A translated version of this piece is Available in: العربية (Arabic)
Part of the grand paintings scattered in the Naveh cliff, al-Thale’a. Image Courtesy of Fr. Braemer
At the end of the Paleolithic period, humans went through a long period of stagnation. Then a cultural explosion occurred, with the appearance of art for the first time, through rock paintings, ornaments, pottery, and artifacts made of bones. The Middle Stone Age was a period of unprecedented cultural change, a transformation resulting from a long cognitive accumulation in which humans evolved in their way of living.

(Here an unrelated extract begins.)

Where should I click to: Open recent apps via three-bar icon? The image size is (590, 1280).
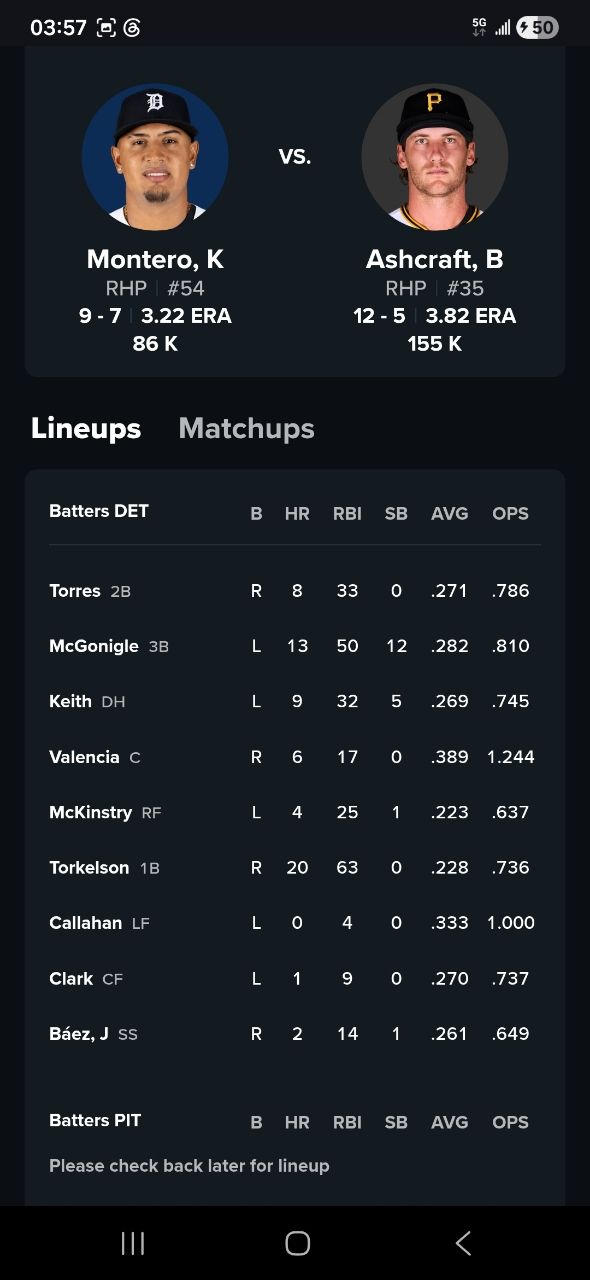coord(132,1243)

The first cultural explosion
According to the European archaeological record, a profound cultural shift took place between 30,000–60,000 BC. However, the African record indicates that this shift took place earlier. When scientists discovered the explosion of human creativity at that time, they considered it the beginning of a new era between the two Stone Ages (Paleolithic and Neolithic). Indeed, during this era, humans ceased to hunt randomly and began to hunt strategically. They also began to use maps, which they drew in the soil with wooden sticks. This era also witnessed the appearance of burial sites accompanied by complex rituals, such as placing animal remains (horns and bones) on tombs.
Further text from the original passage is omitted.